[Opening RECORD SET section]

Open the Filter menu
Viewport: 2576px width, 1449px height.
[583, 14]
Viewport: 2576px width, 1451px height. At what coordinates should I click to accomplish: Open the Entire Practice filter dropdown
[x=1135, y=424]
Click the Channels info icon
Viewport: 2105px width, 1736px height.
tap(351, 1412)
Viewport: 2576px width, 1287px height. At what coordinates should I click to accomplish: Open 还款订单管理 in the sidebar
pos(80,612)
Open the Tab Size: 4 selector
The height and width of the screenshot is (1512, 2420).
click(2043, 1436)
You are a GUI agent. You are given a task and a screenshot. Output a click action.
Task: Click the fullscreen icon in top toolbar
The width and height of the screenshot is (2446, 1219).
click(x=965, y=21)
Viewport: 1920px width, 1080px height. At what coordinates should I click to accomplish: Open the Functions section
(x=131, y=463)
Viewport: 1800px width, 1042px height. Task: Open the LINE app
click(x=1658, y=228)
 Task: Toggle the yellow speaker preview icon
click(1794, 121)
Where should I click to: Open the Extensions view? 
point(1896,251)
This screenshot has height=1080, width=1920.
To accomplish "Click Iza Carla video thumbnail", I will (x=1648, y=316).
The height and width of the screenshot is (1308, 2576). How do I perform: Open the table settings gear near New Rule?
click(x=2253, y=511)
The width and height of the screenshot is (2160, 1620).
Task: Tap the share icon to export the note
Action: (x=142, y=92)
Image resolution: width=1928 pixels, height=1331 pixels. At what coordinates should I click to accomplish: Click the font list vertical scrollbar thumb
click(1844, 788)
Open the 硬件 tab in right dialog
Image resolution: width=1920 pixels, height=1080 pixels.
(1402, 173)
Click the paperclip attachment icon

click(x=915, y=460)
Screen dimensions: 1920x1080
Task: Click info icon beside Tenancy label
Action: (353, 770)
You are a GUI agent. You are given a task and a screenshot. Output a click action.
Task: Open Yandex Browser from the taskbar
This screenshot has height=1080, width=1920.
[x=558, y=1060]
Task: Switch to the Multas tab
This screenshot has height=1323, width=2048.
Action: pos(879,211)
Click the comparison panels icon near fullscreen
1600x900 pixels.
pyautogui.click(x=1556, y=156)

[Closing RECORD SET section]

▶ [HOW TO COMPLETE THIS TASK] Among the lines above, return each one holding the string "fullscreen".

▶ [YOUR SOLUTION]
Task: Click the fullscreen icon in top toolbar
Click the comparison panels icon near fullscreen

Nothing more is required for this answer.